## TASK A
Please convert the records into a JSON list of strings, one string per line, leaving out blank lines. Begin at the line that has "You are a computer-use agent. Image" and continue through the last line of the records.

## READING PASSAGE
From: Roger Pack on
Shouldn't the following be a syntax error?

>> ' 3' '4'
=> " 34"

?
-rp
--
Posted via http://www.ruby-forum.com/.

From: Gary Wright on

On Feb 18, 2010, at 12:54 PM, Roger Pack wrote:

> Shouldn't the following be a syntax error?
>
>>> ' 3' '4'
> => " 34"


Rarely seen, but string literal "implicit" concatenation has always been a feature.

Gary Wright



From: Tony Arcieri on
[Note: parts of this message were removed to make it a legal post.]

On Thu, Feb 18, 2010 at 11:34 AM, Gary Wright <gwtmp01(a)mac.com> wrote:

> Rarely seen, but string literal "implicit" concatenation has always been a
> feature.
>

I remember at one point I tried Python-style triple quotes, all "cool, Ruby
supports that too!"

Except it doesn't... :/

--
Tony Arcieri
Medioh! A Kudelski Brand

From: Roger Pack on

>> Shouldn't the following be a syntax error?

[Dataset entries]

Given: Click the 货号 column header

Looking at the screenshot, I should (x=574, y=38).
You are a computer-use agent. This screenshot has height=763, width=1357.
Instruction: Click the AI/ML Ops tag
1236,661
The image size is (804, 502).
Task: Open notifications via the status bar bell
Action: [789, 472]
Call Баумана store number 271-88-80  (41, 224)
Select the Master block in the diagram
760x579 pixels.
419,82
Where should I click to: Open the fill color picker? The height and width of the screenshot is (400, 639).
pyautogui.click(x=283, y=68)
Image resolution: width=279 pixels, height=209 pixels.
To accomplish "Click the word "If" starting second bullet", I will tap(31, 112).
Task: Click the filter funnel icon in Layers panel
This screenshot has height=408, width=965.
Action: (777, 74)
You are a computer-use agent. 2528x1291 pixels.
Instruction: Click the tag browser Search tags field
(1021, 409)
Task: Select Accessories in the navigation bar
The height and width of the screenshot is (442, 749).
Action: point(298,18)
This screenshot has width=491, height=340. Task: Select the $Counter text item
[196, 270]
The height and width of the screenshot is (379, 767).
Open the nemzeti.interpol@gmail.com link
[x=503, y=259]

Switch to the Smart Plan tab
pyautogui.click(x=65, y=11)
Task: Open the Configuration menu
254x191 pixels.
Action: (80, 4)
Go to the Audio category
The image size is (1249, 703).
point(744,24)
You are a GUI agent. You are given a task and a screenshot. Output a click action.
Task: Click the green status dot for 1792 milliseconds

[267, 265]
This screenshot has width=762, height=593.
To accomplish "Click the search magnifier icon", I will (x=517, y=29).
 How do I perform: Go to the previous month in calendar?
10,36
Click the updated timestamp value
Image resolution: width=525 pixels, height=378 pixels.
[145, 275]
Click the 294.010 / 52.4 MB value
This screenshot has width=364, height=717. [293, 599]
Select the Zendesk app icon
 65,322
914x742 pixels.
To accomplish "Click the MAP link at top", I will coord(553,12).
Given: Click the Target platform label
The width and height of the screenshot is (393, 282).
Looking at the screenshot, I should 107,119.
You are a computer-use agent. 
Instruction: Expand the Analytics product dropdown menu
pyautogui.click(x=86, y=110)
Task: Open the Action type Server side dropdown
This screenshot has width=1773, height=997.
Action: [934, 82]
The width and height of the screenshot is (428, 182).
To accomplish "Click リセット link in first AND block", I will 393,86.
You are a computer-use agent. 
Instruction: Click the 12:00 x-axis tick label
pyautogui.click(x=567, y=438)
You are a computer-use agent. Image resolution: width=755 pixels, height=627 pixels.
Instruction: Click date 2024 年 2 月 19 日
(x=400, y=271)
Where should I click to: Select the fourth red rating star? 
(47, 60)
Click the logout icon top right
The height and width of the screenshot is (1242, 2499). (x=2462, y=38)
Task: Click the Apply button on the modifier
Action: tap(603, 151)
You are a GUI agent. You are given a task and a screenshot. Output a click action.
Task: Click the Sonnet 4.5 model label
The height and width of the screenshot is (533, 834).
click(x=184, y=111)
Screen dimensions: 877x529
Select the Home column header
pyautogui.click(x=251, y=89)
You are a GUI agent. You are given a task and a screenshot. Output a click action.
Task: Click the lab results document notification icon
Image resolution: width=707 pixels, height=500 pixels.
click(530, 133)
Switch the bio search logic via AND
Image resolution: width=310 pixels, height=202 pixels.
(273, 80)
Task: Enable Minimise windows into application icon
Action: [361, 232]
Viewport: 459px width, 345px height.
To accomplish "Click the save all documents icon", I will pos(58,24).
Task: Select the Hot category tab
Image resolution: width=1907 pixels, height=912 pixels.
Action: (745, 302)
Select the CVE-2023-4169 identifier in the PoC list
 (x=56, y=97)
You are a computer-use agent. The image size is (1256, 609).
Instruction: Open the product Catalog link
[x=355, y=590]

## TASK B
Reproduce the mailing-list thread on Ruby string concatenation word for word.

## WORKED ANSWER A
[
  "You are a computer-use agent. Image resolution: width=755 pixels, height=627 pixels.",
  "Instruction: Click date 2024 年 2 月 19 日",
  "(x=400, y=271)",
  "Where should I click to: Select the fourth red rating star? ",
  "(47, 60)",
  "Click the logout icon top right",
  "The height and width of the screenshot is (1242, 2499). (x=2462, y=38)",
  "Task: Click the Apply button on the modifier",
  "Action: tap(603, 151)",
  "You are a GUI agent. You are given a task and a screenshot. Output a click action.",
  "Task: Click the Sonnet 4.5 model label",
  "The height and width of the screenshot is (533, 834).",
  "click(x=184, y=111)",
  "Screen dimensions: 877x529",
  "Select the Home column header",
  "pyautogui.click(x=251, y=89)",
  "You are a GUI agent. You are given a task and a screenshot. Output a click action.",
  "Task: Click the lab results document notification icon",
  "Image resolution: width=707 pixels, height=500 pixels.",
  "click(530, 133)",
  "Switch the bio search logic via AND",
  "Image resolution: width=310 pixels, height=202 pixels.",
  "(273, 80)",
  "Task: Enable Minimise windows into application icon",
  "Action: [361, 232]",
  "Viewport: 459px width, 345px height.",
  "To accomplish \"Click the save all documents icon\", I will pos(58,24).",
  "Task: Select the Hot category tab",
  "Image resolution: width=1907 pixels, height=912 pixels.",
  "Action: (745, 302)",
  "Select the CVE-2023-4169 identifier in the PoC list",
  " (x=56, y=97)",
  "You are a computer-use agent. The image size is (1256, 609).",
  "Instruction: Open the product Catalog link",
  "[x=355, y=590]"
]

## WORKED ANSWER B
From: Roger Pack on
Shouldn't the following be a syntax error?

>> ' 3' '4'
=> " 34"

?
-rp
--
Posted via http://www.ruby-forum.com/.

From: Gary Wright on

On Feb 18, 2010, at 12:54 PM, Roger Pack wrote:

> Shouldn't the following be a syntax error?
>
>>> ' 3' '4'
> => " 34"


Rarely seen, but string literal "implicit" concatenation has always been a feature.

Gary Wright



From: Tony Arcieri on
[Note: parts of this message were removed to make it a legal post.]

On Thu, Feb 18, 2010 at 11:34 AM, Gary Wright <gwtmp01(a)mac.com> wrote:

> Rarely seen, but string literal "implicit" concatenation has always been a
> feature.
>

I remember at one point I tried Python-style triple quotes, all "cool, Ruby
supports that too!"

Except it doesn't... :/

--
Tony Arcieri
Medioh! A Kudelski Brand

From: Roger Pack on

>> Shouldn't the following be a syntax error?